— BEGIN Data for this exercise —
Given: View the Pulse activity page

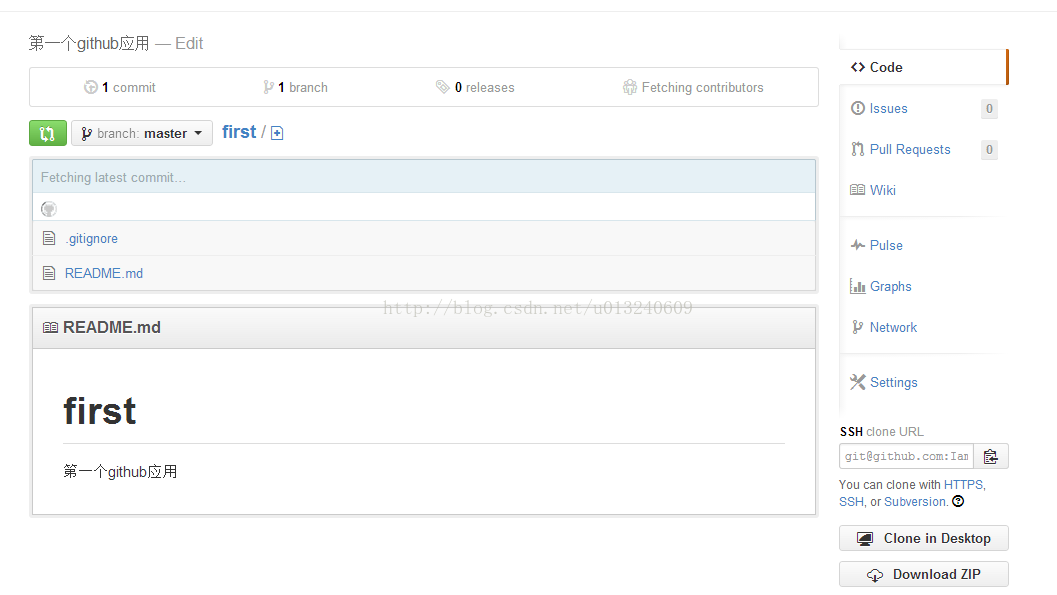Looking at the screenshot, I should pyautogui.click(x=885, y=245).
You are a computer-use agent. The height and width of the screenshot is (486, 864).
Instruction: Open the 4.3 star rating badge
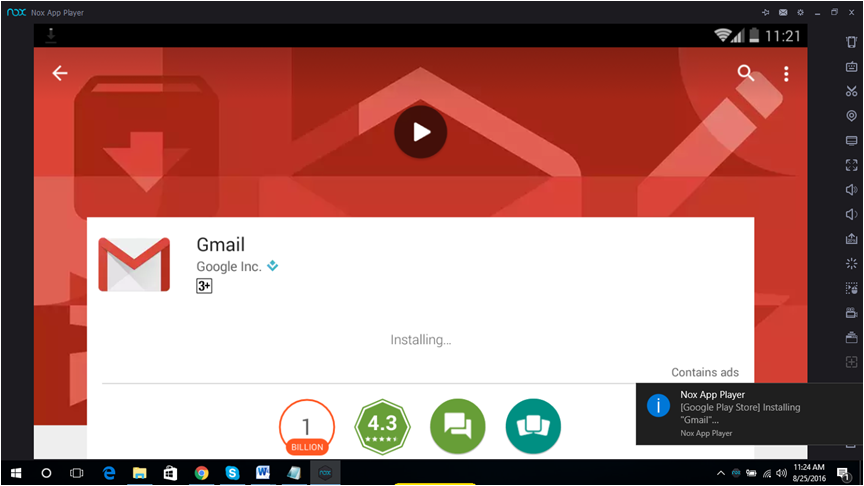pos(382,426)
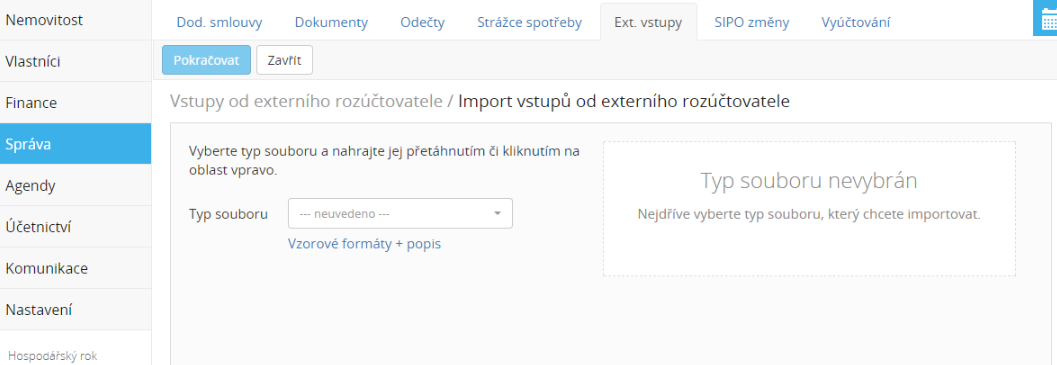Open Nastavení from the sidebar
1057x365 pixels.
point(76,310)
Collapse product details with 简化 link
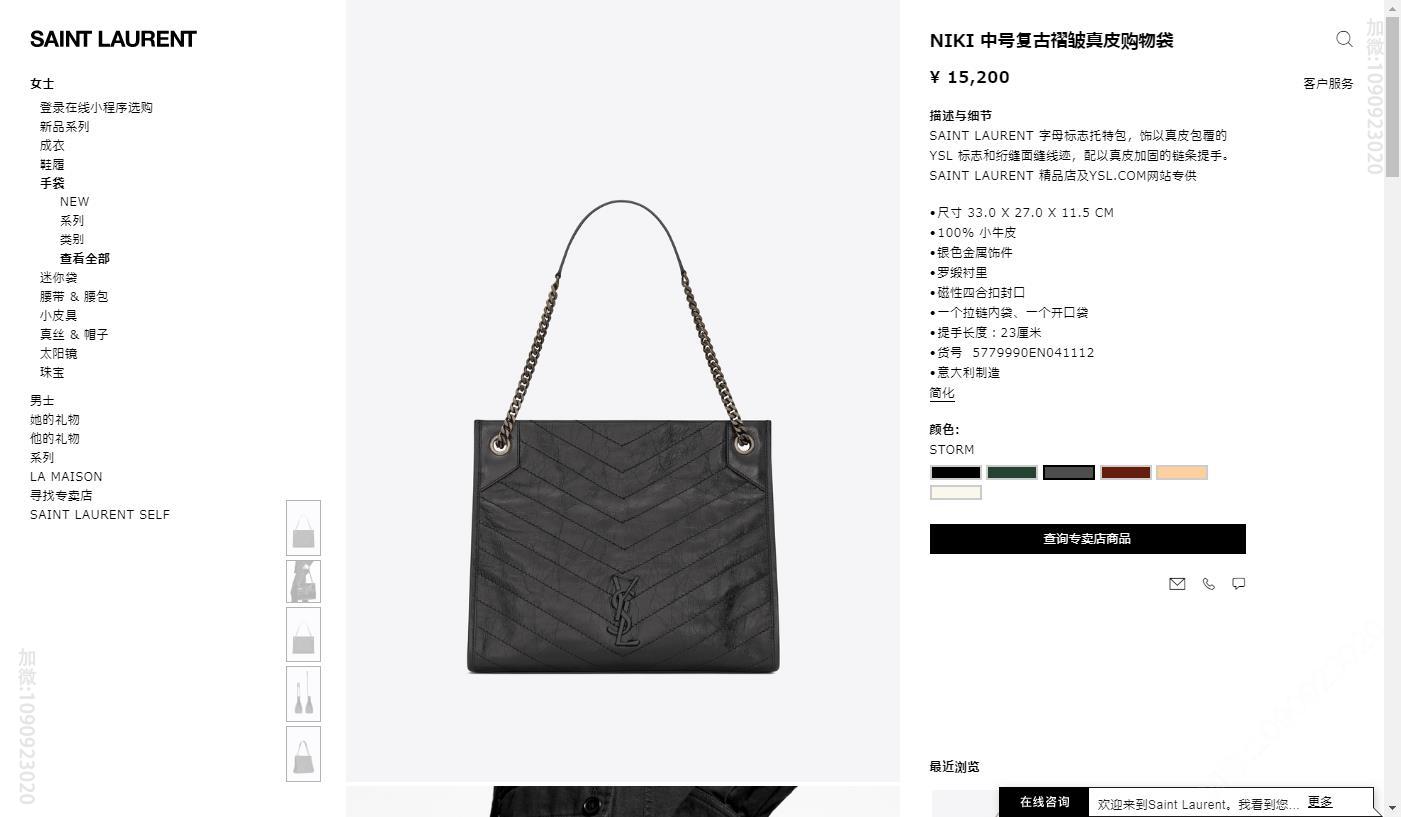This screenshot has width=1401, height=817. pyautogui.click(x=942, y=393)
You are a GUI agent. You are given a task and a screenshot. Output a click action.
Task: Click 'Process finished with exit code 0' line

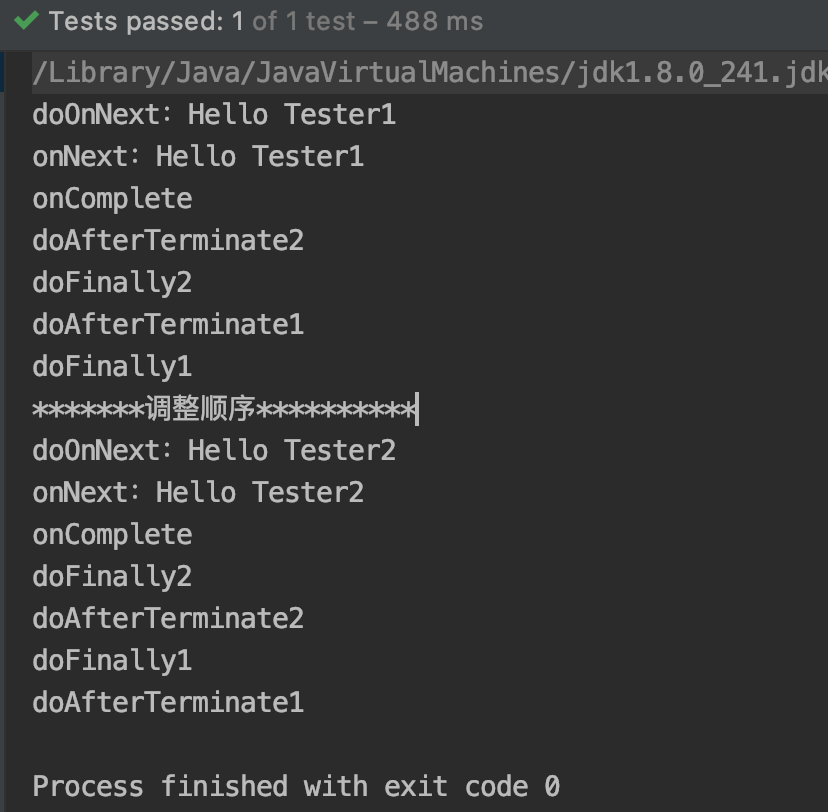click(296, 786)
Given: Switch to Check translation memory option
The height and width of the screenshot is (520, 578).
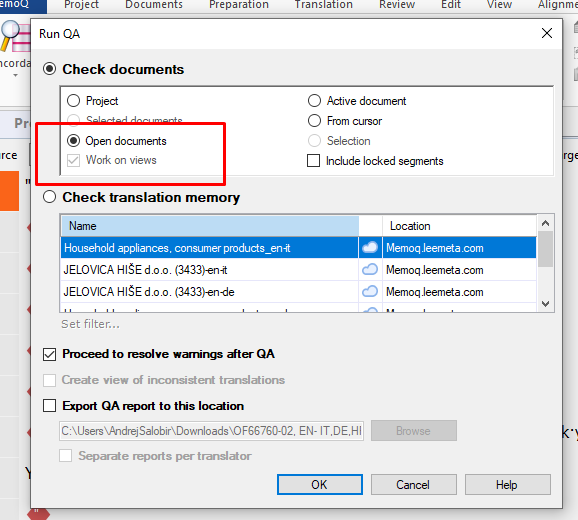Looking at the screenshot, I should click(x=49, y=197).
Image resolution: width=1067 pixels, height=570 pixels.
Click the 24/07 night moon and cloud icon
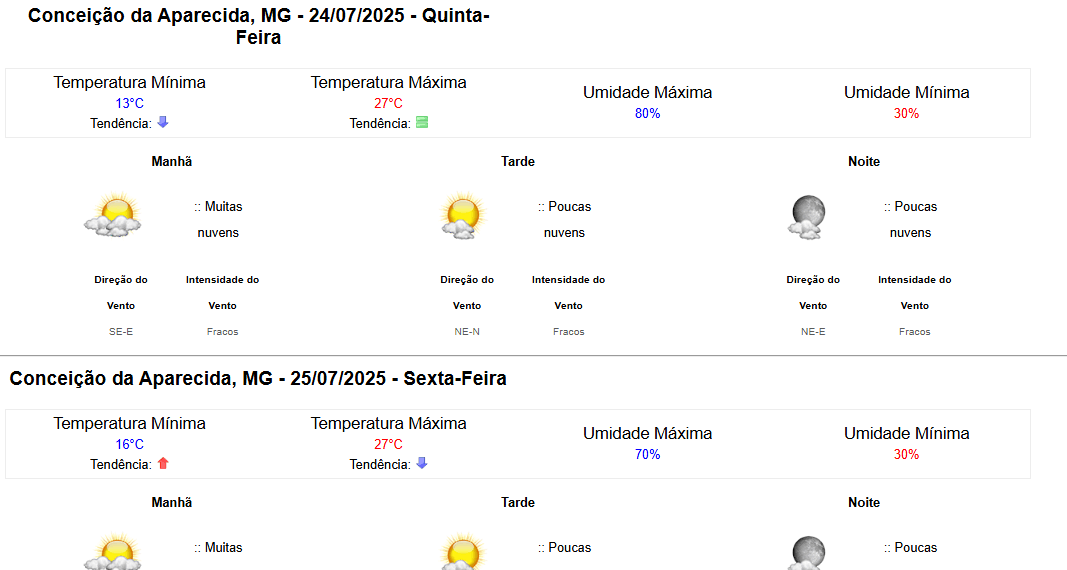pyautogui.click(x=807, y=217)
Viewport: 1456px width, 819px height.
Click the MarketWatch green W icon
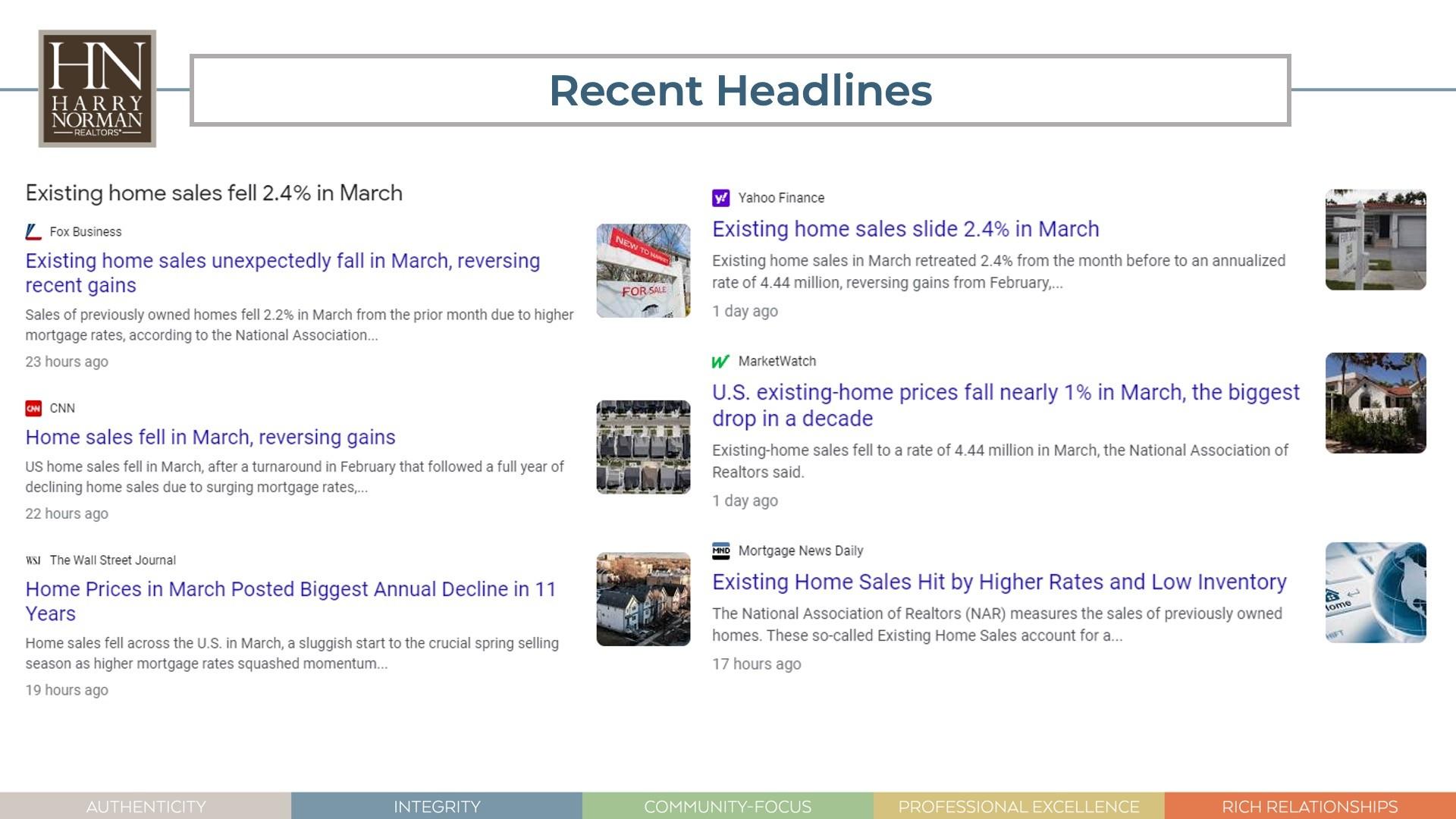720,362
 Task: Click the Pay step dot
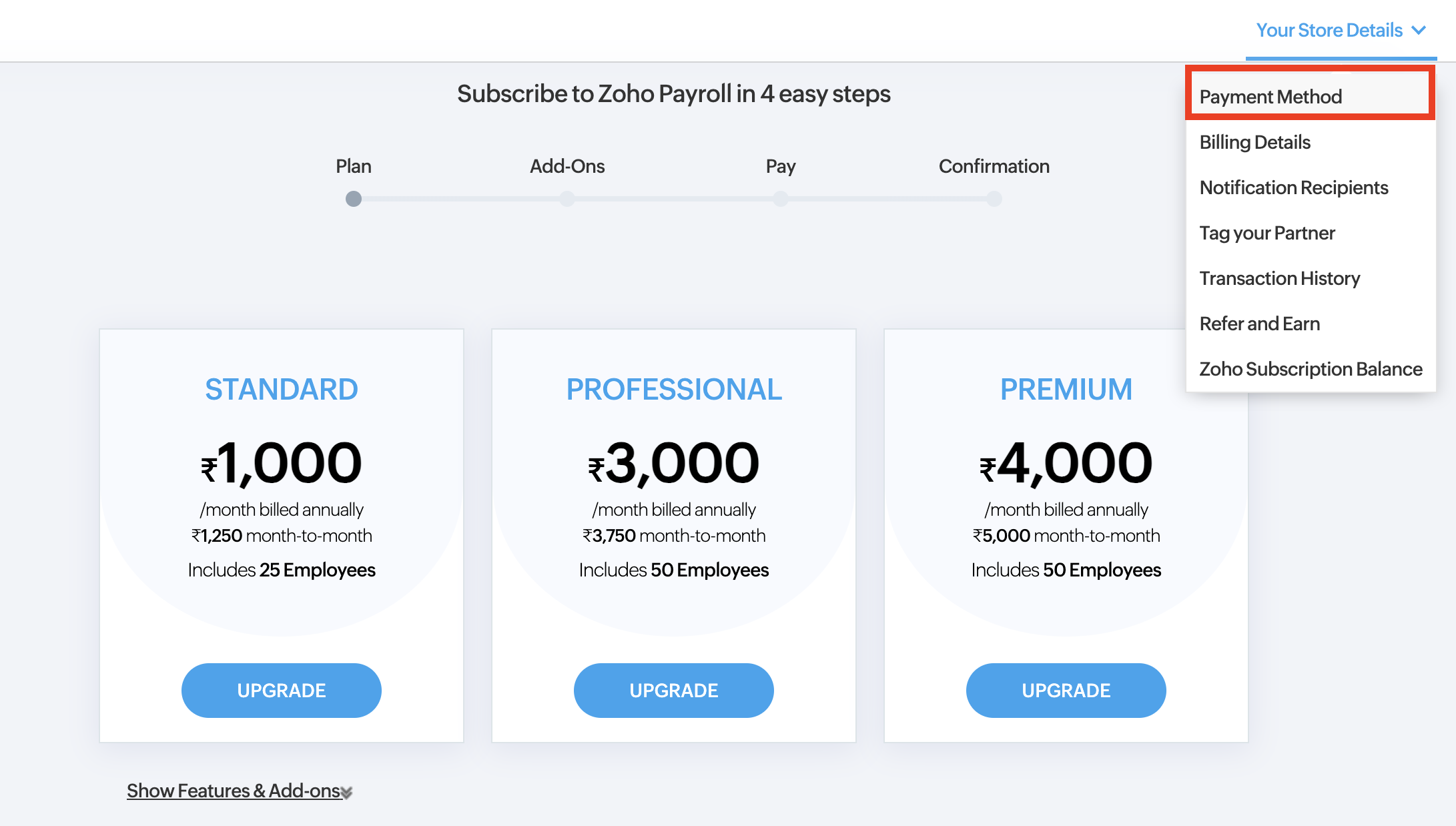tap(781, 199)
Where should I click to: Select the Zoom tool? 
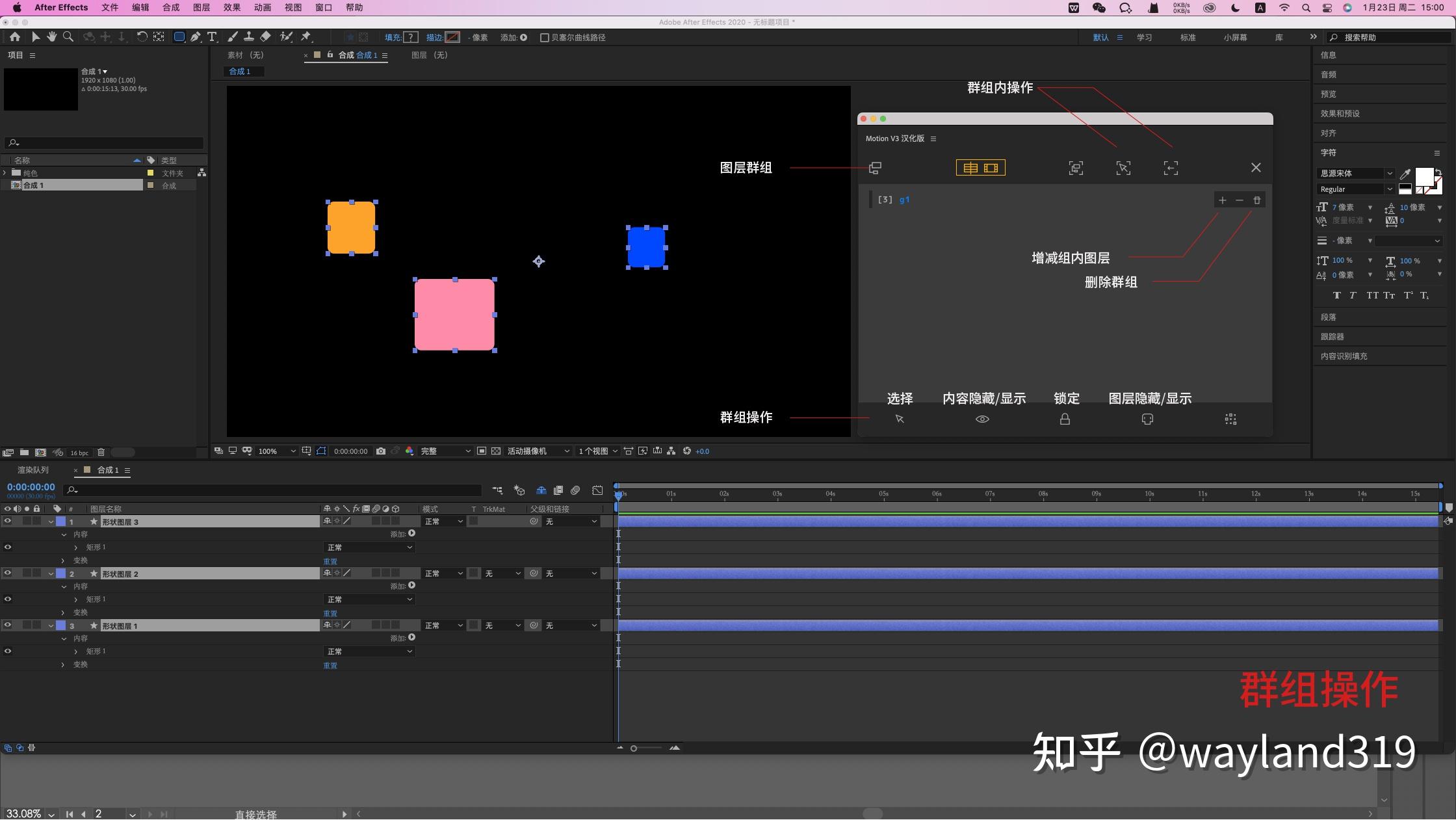[68, 36]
— END Data for this exercise —
Set exercise => Please retype every line of the records above exactly, leaving out the pictures.

Final result =>
Given: View the Pulse activity page

Looking at the screenshot, I should pyautogui.click(x=885, y=245).
You are a computer-use agent. The height and width of the screenshot is (486, 864).
Instruction: Open the 4.3 star rating badge
pos(382,426)
Open Nastavení from the sidebar
1057x365 pixels.
point(76,310)
Collapse product details with 简化 link
This screenshot has width=1401, height=817. pyautogui.click(x=942, y=393)
You are a GUI agent. You are given a task and a screenshot. Output a click action.
Task: Click 'Process finished with exit code 0' line

click(296, 786)
Given: Switch to Check translation memory option
The height and width of the screenshot is (520, 578).
Looking at the screenshot, I should click(x=49, y=197).
Image resolution: width=1067 pixels, height=570 pixels.
Click the 24/07 night moon and cloud icon
pyautogui.click(x=807, y=217)
Viewport: 1456px width, 819px height.
Click the MarketWatch green W icon
720,362
 Task: Click the Pay step dot
tap(781, 199)
Where should I click to: Select the Zoom tool? 
[68, 36]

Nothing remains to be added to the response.